Written task: Rewrite these entries with "double chevron" replaced by "arrow icon" and everything else unchanged, and leave the pictures out.

Information supplied:
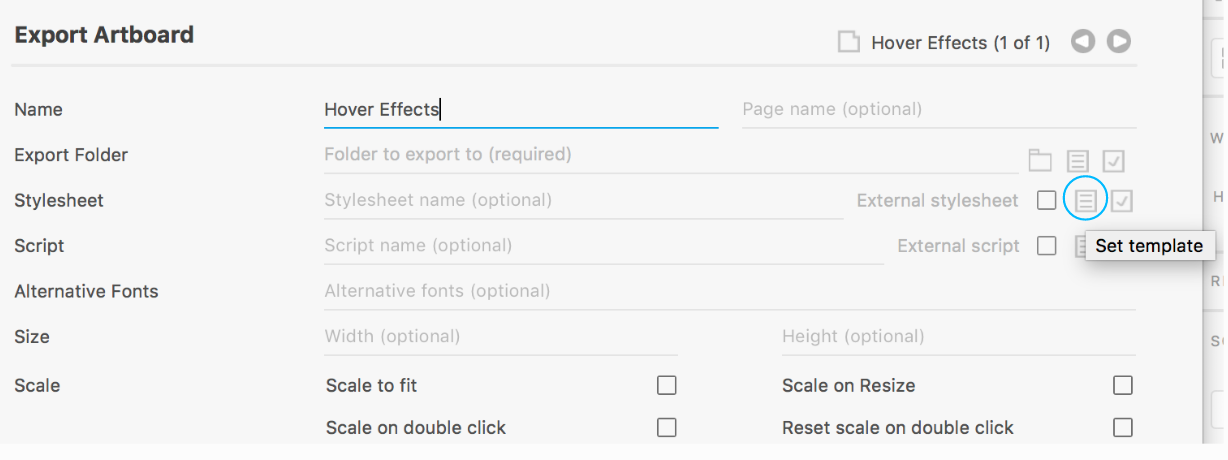The width and height of the screenshot is (1228, 460).
Task: Focus the Page name field
Action: click(x=939, y=109)
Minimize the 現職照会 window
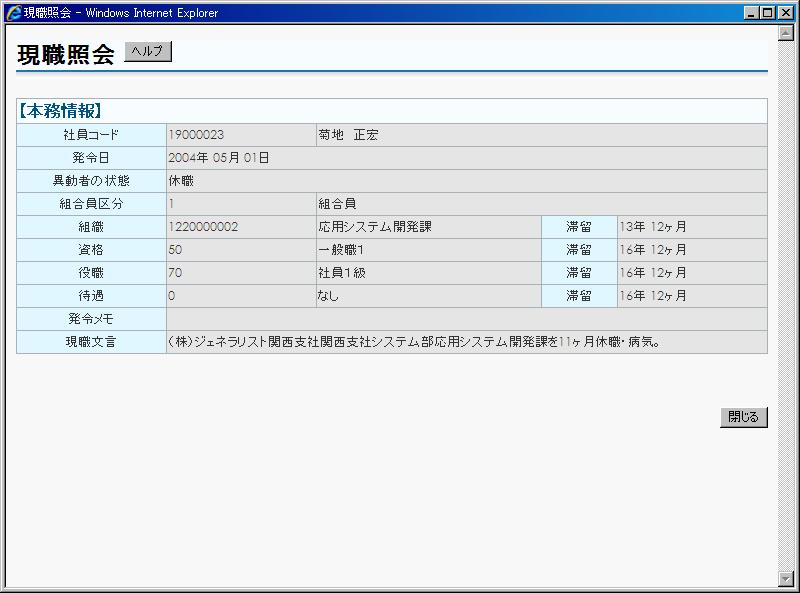This screenshot has width=800, height=593. 752,13
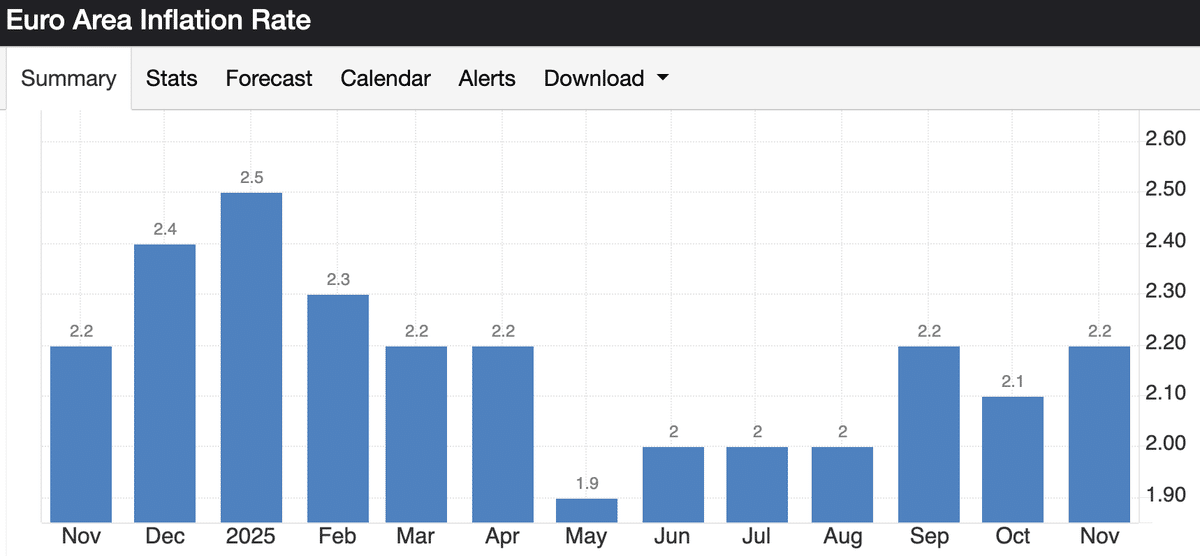The width and height of the screenshot is (1200, 556).
Task: Click the 2.50 y-axis label
Action: [x=1165, y=190]
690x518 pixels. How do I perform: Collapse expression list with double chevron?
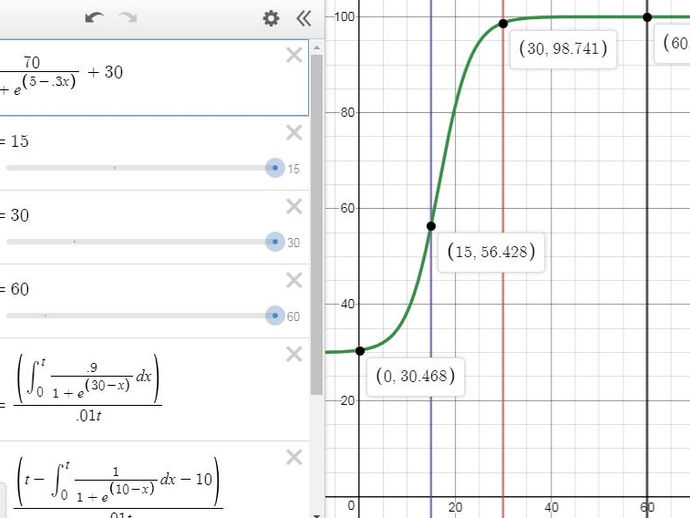click(x=304, y=18)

Solution for this exercise:
The width and height of the screenshot is (1228, 460).
Task: Focus the Page name field
Action: click(x=939, y=109)
Minimize the 現職照会 window
This screenshot has width=800, height=593. 752,13
The width and height of the screenshot is (1200, 556).
Task: Click the 2.50 y-axis label
Action: [x=1165, y=190]
690x518 pixels. How do I perform: Collapse expression list with arrow icon?
click(x=304, y=18)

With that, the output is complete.